Reapportionment and Redistricting signal that decisions will soon be made about how many Representatives each State gets and even who will be your next Representatives and how likely they are to stay in power. And this is all happening without your vote, “All communities suffer when a small portion of Connecticut residents are granted more than their fair share of representation while the rest of Connecticut voters effectively have their votes diluted,” Cheri Quickmire, Executive Director of Common Cause in Connecticut said, “Giving a few communities extra representation just because they happen to have a correctional facility is not fair to the rest of Connecticut’s citizens.”

###


Demos testifies in support of avoiding prison-based gerrymandering in Massachusetts as legislative districts are redrawn.

by Aleks Kajstura, May 18, 2011

Massachusetts is in the midst of redrawing legislative districts for the next decade. Brenda Wright, Director of the Democracy Program at Demos, testified about prison-based gerrymandering before the Before the Special Joint Committee on Redistricting of the Massachusetts General Court. The extensive and thorough testimony included this summary of the problem:

Because of the rise in incarceration rates, the practice of allocating incarcerated persons to prison districts substantially skews redistricting. As shown by research conducted by the Prison Policy Initiative, without using prison populations as padding, five Massachusetts House districts would not have met minimum constitutional population requirements after the 2000 Census.

Kevin Peterson provides more background on redistricting issues facing Massachusetts in a recent CommonWealth Magazine article.


Bills are filed to keep two towns from having to add expensive precincts due to prison populations being counted in the towns.

by Peter Wagner, May 17, 2011

Last month, I reported:

Prisoners can’t vote, but will cost Mass. town extra funds for elections

Lynne Klaft reports in the Worcester Telegram that an increase in the prison population in the town of Lancaster Massachusetts is going to require creating a new election precinct for them, even though they can’t vote.

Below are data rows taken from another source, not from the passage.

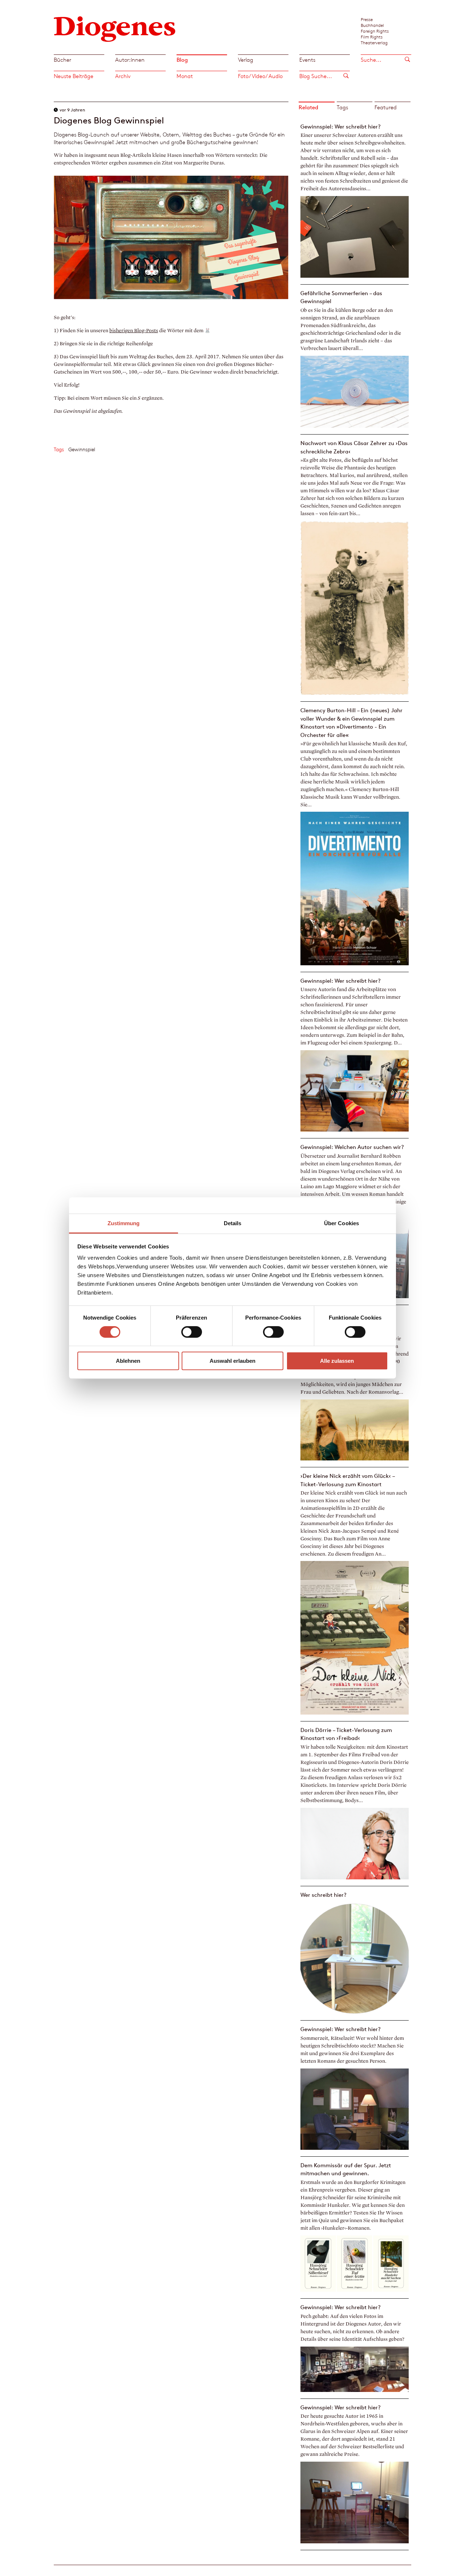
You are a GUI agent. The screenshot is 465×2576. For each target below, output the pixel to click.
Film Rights (372, 37)
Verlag (245, 59)
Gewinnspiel (81, 449)
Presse (367, 19)
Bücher (62, 59)
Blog (182, 59)
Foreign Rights (375, 31)
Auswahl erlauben (232, 1361)
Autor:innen (130, 59)
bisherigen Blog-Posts (133, 330)
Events (307, 59)
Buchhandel (372, 25)
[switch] (191, 1332)
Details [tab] (233, 1223)
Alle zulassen (337, 1361)
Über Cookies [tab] (341, 1223)
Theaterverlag (374, 42)
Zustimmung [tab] (124, 1223)
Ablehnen (128, 1361)
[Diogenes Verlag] (115, 28)
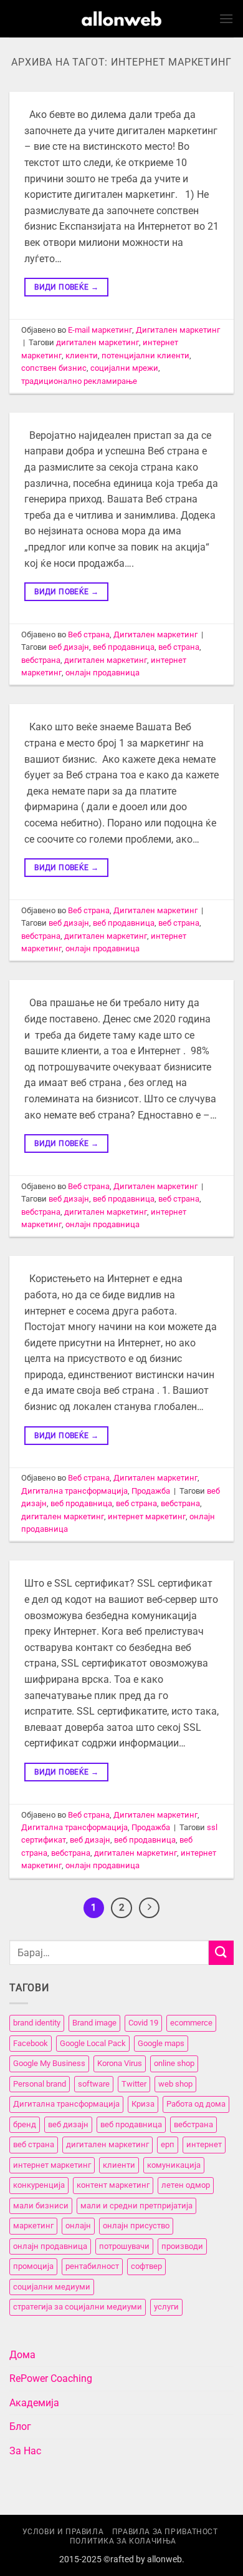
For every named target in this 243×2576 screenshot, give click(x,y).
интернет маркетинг (147, 1516)
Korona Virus (119, 2063)
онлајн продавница (102, 672)
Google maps (161, 2043)
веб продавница (124, 647)
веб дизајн (69, 647)
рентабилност (92, 2266)
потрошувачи (124, 2246)
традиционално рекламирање (79, 381)
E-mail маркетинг (100, 330)
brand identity (36, 2022)
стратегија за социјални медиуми (77, 2306)
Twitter (134, 2084)
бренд (24, 2124)
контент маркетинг (113, 2185)
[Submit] (221, 1953)
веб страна (178, 647)
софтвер (146, 2266)
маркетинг (33, 2225)
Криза (143, 2103)
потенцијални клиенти (145, 355)
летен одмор (185, 2185)
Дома (22, 2355)
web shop (175, 2084)
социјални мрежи (124, 368)
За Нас (25, 2451)
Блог (20, 2426)
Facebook (30, 2043)
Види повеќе (66, 287)
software (94, 2084)
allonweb (164, 2559)
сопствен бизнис (54, 368)
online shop (174, 2063)
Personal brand (39, 2084)
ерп (167, 2144)
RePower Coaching (50, 2378)
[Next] (149, 1908)
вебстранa (40, 660)
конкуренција (39, 2185)
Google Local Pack (93, 2043)
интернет (204, 2144)
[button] (226, 18)
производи (182, 2246)
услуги (166, 2306)
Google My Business (49, 2063)
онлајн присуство (136, 2225)
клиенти (81, 355)
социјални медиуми (51, 2286)
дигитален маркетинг (97, 342)
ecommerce (191, 2022)
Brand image (94, 2022)
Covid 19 (143, 2022)
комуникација (174, 2165)
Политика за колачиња (123, 2541)
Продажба (150, 1491)
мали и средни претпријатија (136, 2205)
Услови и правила (63, 2531)
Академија (34, 2403)
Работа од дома (196, 2103)
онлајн (78, 2225)
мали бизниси (41, 2205)
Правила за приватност (165, 2531)
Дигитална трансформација (74, 1491)
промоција (33, 2266)
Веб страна (89, 634)
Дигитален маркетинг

In Massachusetts, precincts are administrative units that determine where you vote, and Chapter 54 Section 6 of the Massachusetts General Laws defines certain maximum sizes for the precincts. In general, precincts can not have more than 4,000 people living in them. The 2,406 people incarcerated in two prisons put the town population at 8,055, or 55 people over the threshold for having two precincts.

Unless the law is quickly changed, the town must create a third precinct, hire more poll workers, purchase more equipment and other expenses. Our work to end prison-based gerrymandering focuses on the drawing of election districts like those in Gardner, not the impact of laws that regulate how crowded a precinct should be. But the story, New precinct needed for nonvoting population is yet another interesting example of how the Census Bureau’s decision to count incarcerated people as residents of the prison location creates additional burdens on the electoral systems and processes of the localities that host correctional facilities.

Special legislation to exempt Lancaster from the requirement to add another precinct has been filed as H03440. But Lancaster isn’t the only Massachusetts town facing the problem of having to create an extra precinct to because non-resident non-voters were counted as residents of a prison. As the similar bill H03439 explains, Harvard is in a similar position where the federal prison population is going to require the town to create an unnecessary second precinct.

These bills should pass because they are good for these towns and don’t have any negative effects for the home communities of incarcerated people, but the best solution, of course, would be for the Census Bureau to count incarcerated people in the correct location: at home.